Windham Eagle Choice Awards

Sunday, August 30, 2015

Fill a truck event for Harvest Hills Animal Shelter a huge success - By Elizabeth Richards


The recent “Fill a Truck” event at MacDonald Motors to benefit Harvest Hills Animal Shelter in Fryeburg met with great success. Taking over the dealership for an afternoon, the shelter was able to fill not one but two trucks with supplies donated by the public. 
 
MacDonald Motors is a big supporter of the shelter, said Joan McBurnie, executive director/manager of Harvest Hills. “They’ve always been wonderful,” she said. “They’re so kind and generous.” In addition to promotion and advertising for the event, the dealership donated $500 worth of wood pellets, which the shelter uses for cat litter.

According to McBurnie, the people in the area help the shelter a great deal. “Whenever we are in need of something we try to put it on our board out on 302 and the public is pretty awesome,” she said. “People are very generous. We’re very lucky in where we are. They look out for us.”

Harvest Hills Animal Shelter is contracted with 19 towns in Western Maine to accept stray and neglected cats and dogs, which they then adopt out to new homes. When space allows, the shelter also accepts surrendered animals. The shelter does not take animals from out of state, but will help other shelters in Maine that don’t have the capacity to adopt the animals out themselves. 

Harvest Hills Animal Shelter has been in operation for over 20 years. Each year, the shelter adopts out approximately 500 cats and 300 to 400 dogs. To adopt from Harvest Hills, an application is required, where references are checked and efforts are made to be sure the adopter is aware of what it takes to be a responsible pet owner. 
 
Animals are spayed/neutered before they leave the shelter, shots are up to date, cats have been tested for feline leukemia/FIV and dogs have been tested for heartworm. The shelter requires that all other animals in the home are also up to date on shots. “I think that’s why we get a good reputation with the veterinarians, because we do require those things rather than just saying you have money and you want an animal, you can have one,” said McBurnie. 

McBurnie said that pet ownership can be very expensive, and owning a dog or cat is almost a luxury. To be a responsible pet owner, she said, preventative health care is very important, as is spaying/neutering. Once a month, the shelter runs a low-income spay/neuter clinic, trying to encourage population control.
Harvest Hills Animal Shelter only euthanizes cats that have tested positive for leukemia/FIV, and only after trying to place them in a home that already has a cat with leukemia or FIV by calling local veterinarians and asking for recommendations. Because a positive test means the cat is sick, they cannot adopt them out. And in order to keep them, the shelter would need to build a sanctuary where those cats could be kept separate.

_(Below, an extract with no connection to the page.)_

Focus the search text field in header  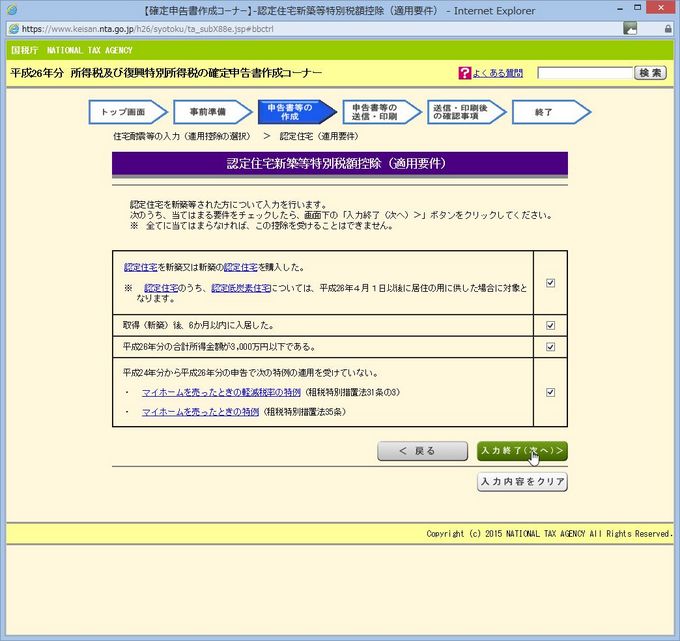585,73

The facilities include “cat condos” rather than cages, big enough for the cats to get plenty of exercise and go inside or out, but “it’s still not a home,” said McBurnie. The shelter just revamped the dog kennels as well. “Our shelter is pretty old, but we’re very proud of it,” she said. The staff encourages people to come in and visit. “We’re that nice down home shelter and I think people feel that way when they come in,” McBurnie said.

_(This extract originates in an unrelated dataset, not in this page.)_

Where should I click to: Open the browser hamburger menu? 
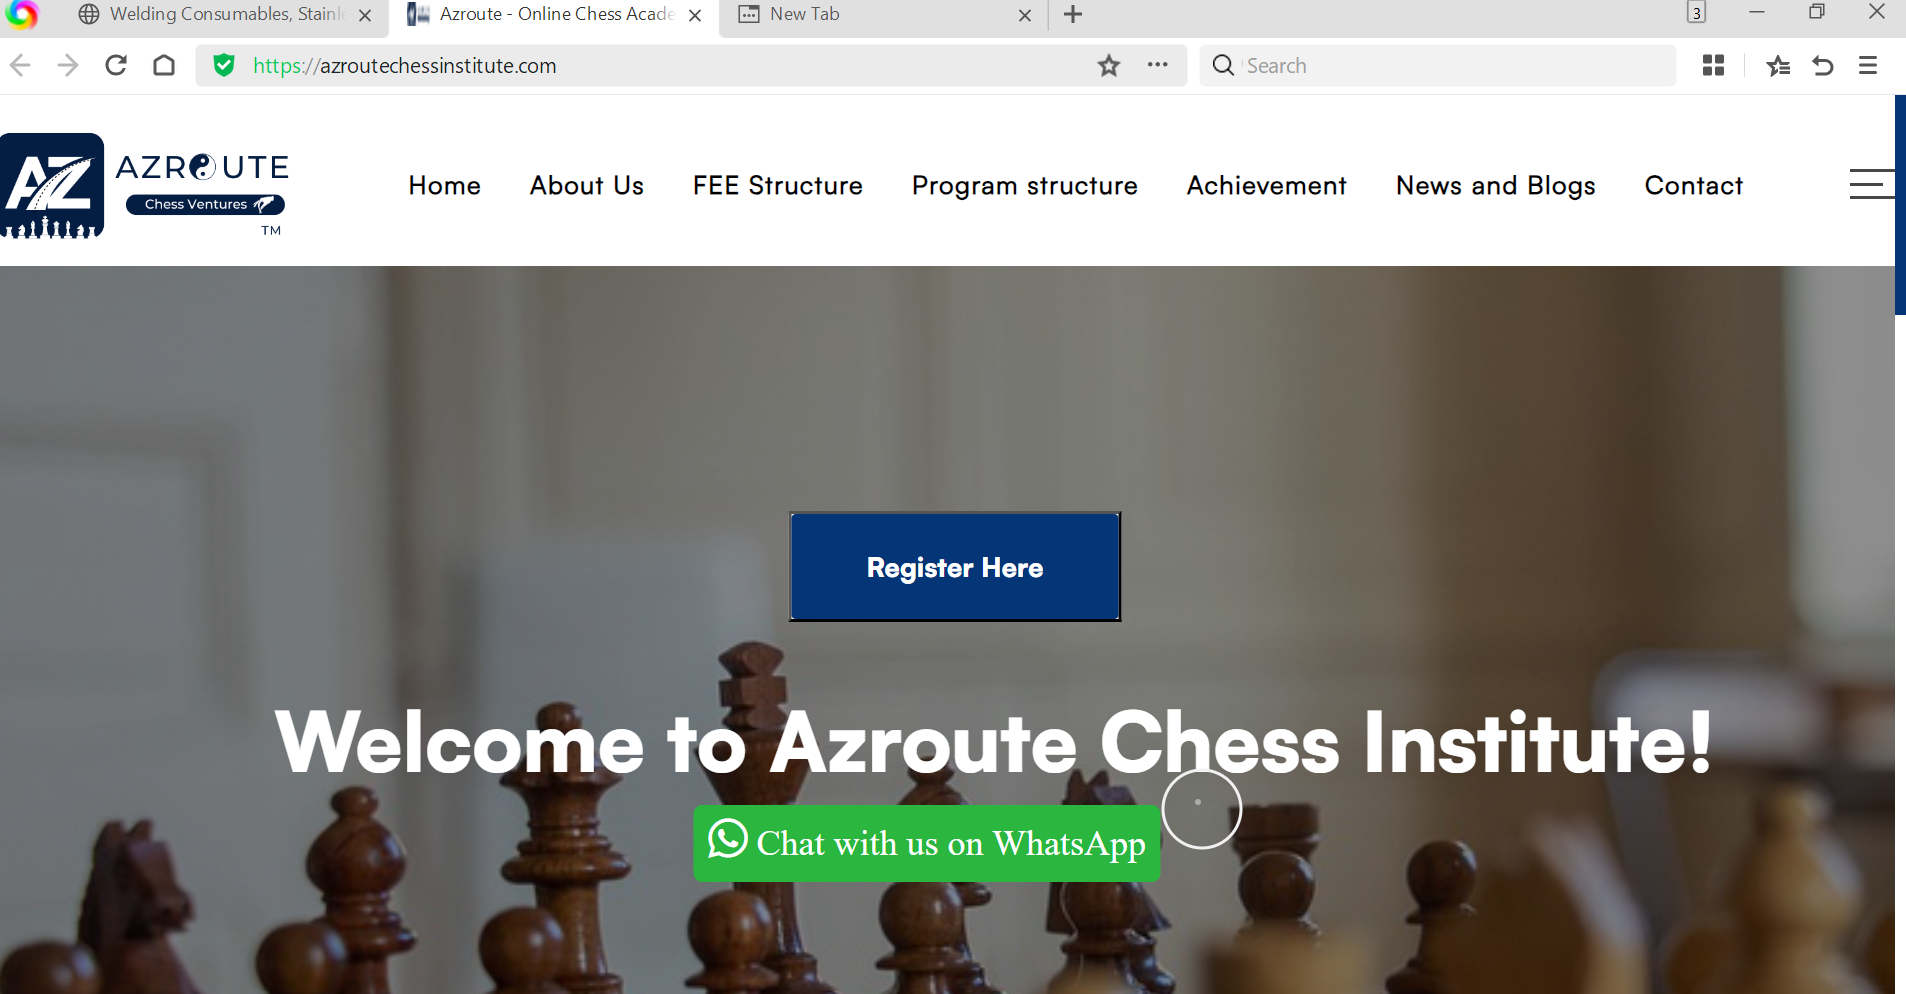point(1867,66)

If someone is unable to adopt a pet, there are many ways to help the shelter. Volunteers are needed to give the cats love and attention, walk dogs, clean, or work in the thrift store next door that serves as the shelter’s largest fundraiser each year. 

Donations are always accepted as well, both for the animal shelter and the thrift store. There is a comprehensive list of needed items on the organizations website at www.harvesthills.org.